* Task description:
Go through the data below and copy each line that includes "heading".
■ ■ ■
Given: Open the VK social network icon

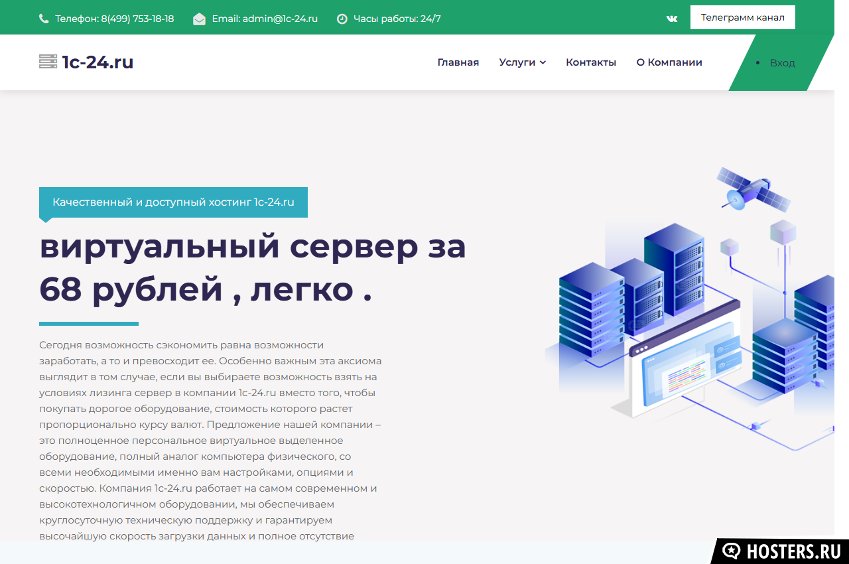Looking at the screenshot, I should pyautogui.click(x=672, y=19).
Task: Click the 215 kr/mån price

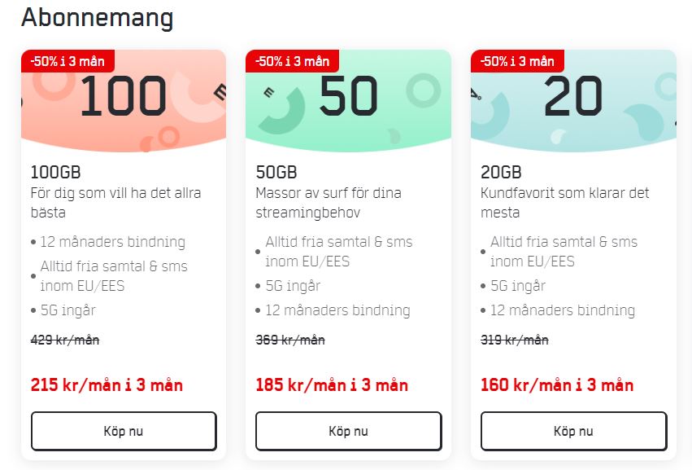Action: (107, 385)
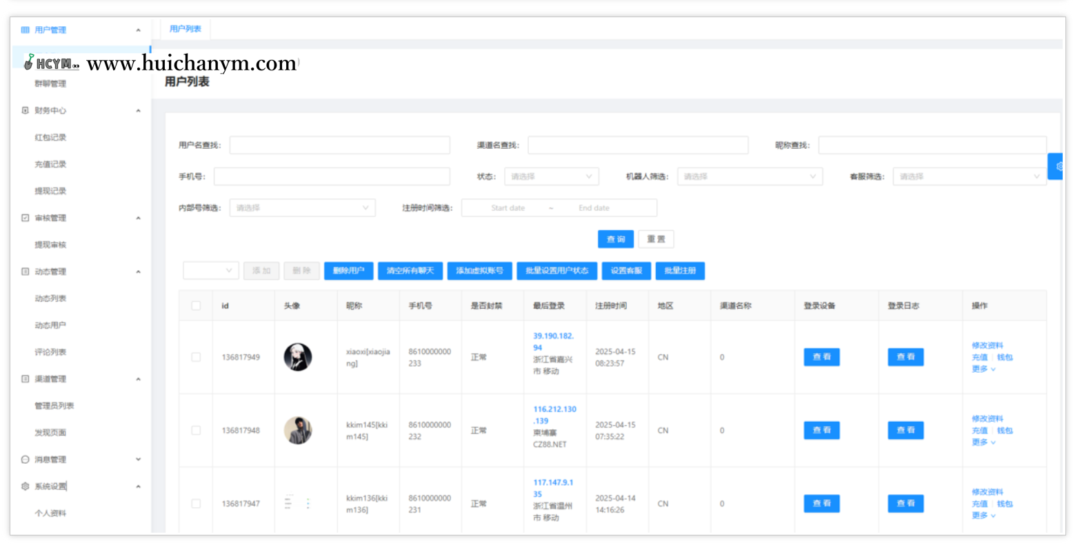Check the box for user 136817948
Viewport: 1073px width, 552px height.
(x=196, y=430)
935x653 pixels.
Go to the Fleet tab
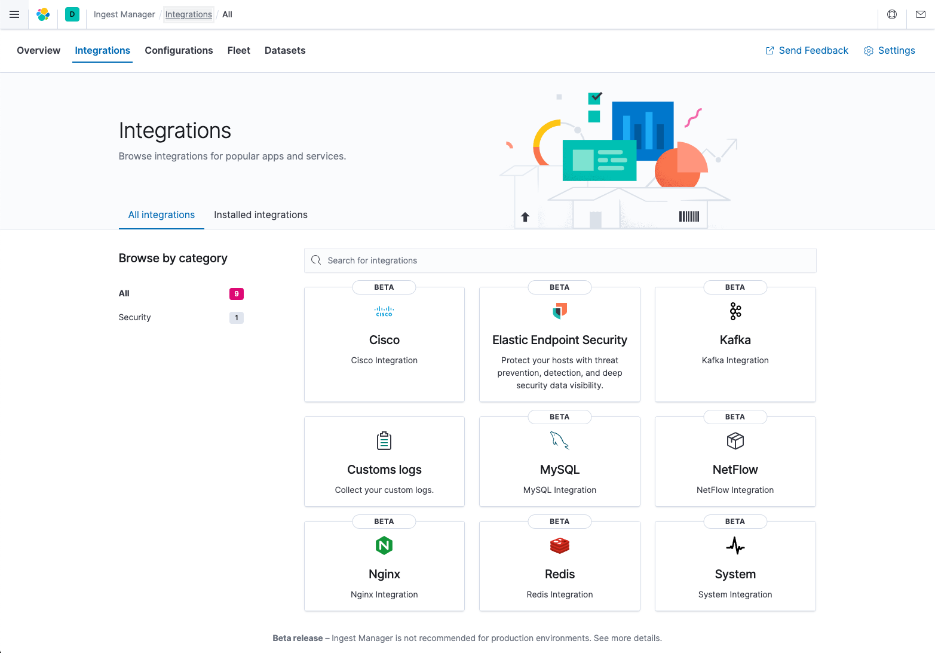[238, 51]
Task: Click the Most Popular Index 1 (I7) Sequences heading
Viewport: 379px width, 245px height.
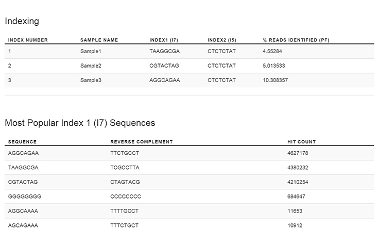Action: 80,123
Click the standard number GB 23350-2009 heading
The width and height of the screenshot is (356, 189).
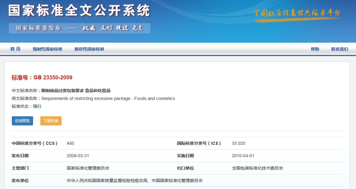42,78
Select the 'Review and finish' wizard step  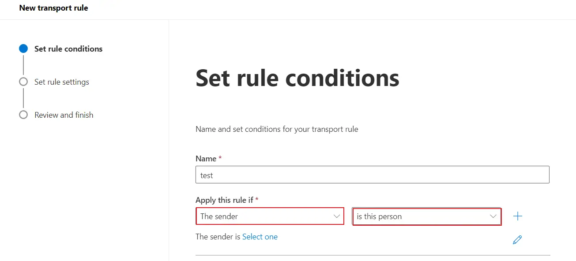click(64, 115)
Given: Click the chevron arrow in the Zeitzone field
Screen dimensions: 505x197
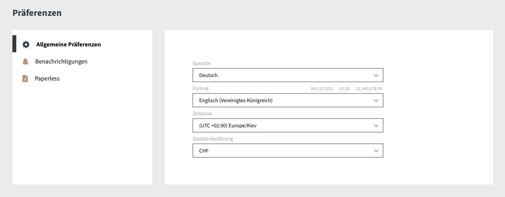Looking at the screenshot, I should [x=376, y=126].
■ ■ ■
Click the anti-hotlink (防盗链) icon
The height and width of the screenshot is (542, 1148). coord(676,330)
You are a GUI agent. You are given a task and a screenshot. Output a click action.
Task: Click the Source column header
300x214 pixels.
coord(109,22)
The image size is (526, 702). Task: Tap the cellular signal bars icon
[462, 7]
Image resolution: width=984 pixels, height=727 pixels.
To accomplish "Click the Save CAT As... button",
■ ■ ■
* Your response:
Task: Click the Most Popular Index 1 (I7) Sequences heading
Click the standard number GB 23350-2009 heading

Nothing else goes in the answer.